Outros efeitos colaterais do remédio incluem:
Agitação;
Pesadelos;
Sonambulismo;
Depressão;
Sonolência;
Dor de cabeça;
Tontura;
Distúrbios cognitivos (tais como amnésia anterógrada);
Diarreia;
Náusea;
Vômito;
Dor abdominal;
Fadiga;
Dor nas costas;
Infecção do trato respiratório superior;
Infecção do trato respiratório inferior.
“Dirigi por aí dormindo”. “Mandei áudios no grupo do trabalho”. “Esqueci como falar português”. Os relatos de experiências que aconteceram durante o uso de zolpidem se multiplicam nas redes sociais. No entanto, especialistas afirmam que o medicamento por si só não é um problema, e sim, o uso inadequado, o quadro de dependência e a busca pelos comprimidos para fins recreativos.
O medicamento é destinado ao tratamento da insônia (dificuldade para dormir) que pode ser ocasional (eventual), transitória (passageira) ou crônica (que dura há muito tempo). O medicamento é um hipnótico não-benzodiazepínico do grupo das imidazopiridinas. Seu efeito começa de 15 a 30 minutos após a ingestão. Devido à sua rápida ação, é recomendado que se tome o remédio ao se deitar para dormir.
— Se é uma pessoa que toma direito, indicado pelo médico, na cama, sem ultrapassar o limite de quatro semanas, pontualmente, nós não temos problemas com a medicação. É um bom remédio, o problema é esse uso indevido — diz a neurologista Rosa Hasan, coordenadora do Ambulatório de Sono do Hospital das Clínicas da Universidade de São Paulo (USP), em entrevista ao GLOBO sobre o assunto.
Por outro lado, esse fármaco não é de uso prolongado. De acordo com a neurologista Dalva Poyares, professora de medicina do sono na Universidade Federal de São Paulo (Unifesp) e pesquisadora do Instituto do Sono, em entrevista ao GLOBO sobre o assunto, exceder o prazo da bula de quatro semanas é uma das principais causas da dependência.

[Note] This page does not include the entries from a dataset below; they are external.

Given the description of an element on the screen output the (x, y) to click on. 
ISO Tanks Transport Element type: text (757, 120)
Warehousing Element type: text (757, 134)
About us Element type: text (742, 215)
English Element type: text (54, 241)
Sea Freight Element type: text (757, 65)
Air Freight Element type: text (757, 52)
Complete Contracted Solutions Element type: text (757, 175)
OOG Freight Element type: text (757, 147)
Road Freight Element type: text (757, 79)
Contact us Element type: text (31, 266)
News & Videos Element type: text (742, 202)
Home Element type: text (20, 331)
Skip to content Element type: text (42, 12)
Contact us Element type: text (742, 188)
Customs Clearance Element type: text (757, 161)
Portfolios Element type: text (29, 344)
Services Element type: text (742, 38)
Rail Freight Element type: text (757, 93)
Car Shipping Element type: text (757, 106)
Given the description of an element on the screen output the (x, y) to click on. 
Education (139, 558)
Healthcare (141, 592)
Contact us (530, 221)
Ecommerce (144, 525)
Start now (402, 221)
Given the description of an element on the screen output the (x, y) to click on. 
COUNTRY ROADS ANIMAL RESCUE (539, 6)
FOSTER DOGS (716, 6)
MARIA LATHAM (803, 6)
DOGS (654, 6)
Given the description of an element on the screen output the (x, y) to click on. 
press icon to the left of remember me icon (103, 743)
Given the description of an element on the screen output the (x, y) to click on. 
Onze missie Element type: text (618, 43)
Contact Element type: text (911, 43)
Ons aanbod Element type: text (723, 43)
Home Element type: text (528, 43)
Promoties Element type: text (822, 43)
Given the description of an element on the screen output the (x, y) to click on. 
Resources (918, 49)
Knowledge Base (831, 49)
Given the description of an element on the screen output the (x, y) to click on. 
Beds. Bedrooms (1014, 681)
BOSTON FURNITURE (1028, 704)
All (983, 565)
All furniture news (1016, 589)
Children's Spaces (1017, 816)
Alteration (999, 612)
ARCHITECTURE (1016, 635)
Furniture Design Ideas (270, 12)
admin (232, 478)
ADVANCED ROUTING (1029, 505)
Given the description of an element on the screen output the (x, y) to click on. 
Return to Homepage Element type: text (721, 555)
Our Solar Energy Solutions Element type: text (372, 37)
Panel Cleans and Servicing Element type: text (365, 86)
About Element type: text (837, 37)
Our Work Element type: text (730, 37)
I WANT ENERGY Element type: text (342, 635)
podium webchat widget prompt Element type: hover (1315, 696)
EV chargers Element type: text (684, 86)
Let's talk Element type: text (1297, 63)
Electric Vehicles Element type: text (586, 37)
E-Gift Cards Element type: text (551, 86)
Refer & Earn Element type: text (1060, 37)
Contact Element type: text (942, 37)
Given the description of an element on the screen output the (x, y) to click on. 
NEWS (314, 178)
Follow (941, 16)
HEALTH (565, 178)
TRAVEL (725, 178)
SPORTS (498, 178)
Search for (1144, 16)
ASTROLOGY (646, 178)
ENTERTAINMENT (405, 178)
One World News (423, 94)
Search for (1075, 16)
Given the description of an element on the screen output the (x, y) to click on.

— Com o uso crônico, você pode desenvolver tolerância, ou seja, precisar de uma dose maior para ter o mesmo efeito, e ele começa a reduzir o tempo. Então a pessoa passa a acordar no meio da noite, por causa do Zolpidem, e toma outro — diz a especialista.
Ambas atendem uma série de pacientes com quadros de vício, e a quantidade cresce em ritmo alarmante. Além dos riscos já conhecidos pelo comportamento inconsciente – como bater de carro, ter relações sexuais indesejadas e desprotegidas, passar por situações de constrangimento ou criar despesas financeiras –, a dependência a longo prazo pode levar a problemas neurológicos, como de memória, e a um quadro ainda pior de insônia.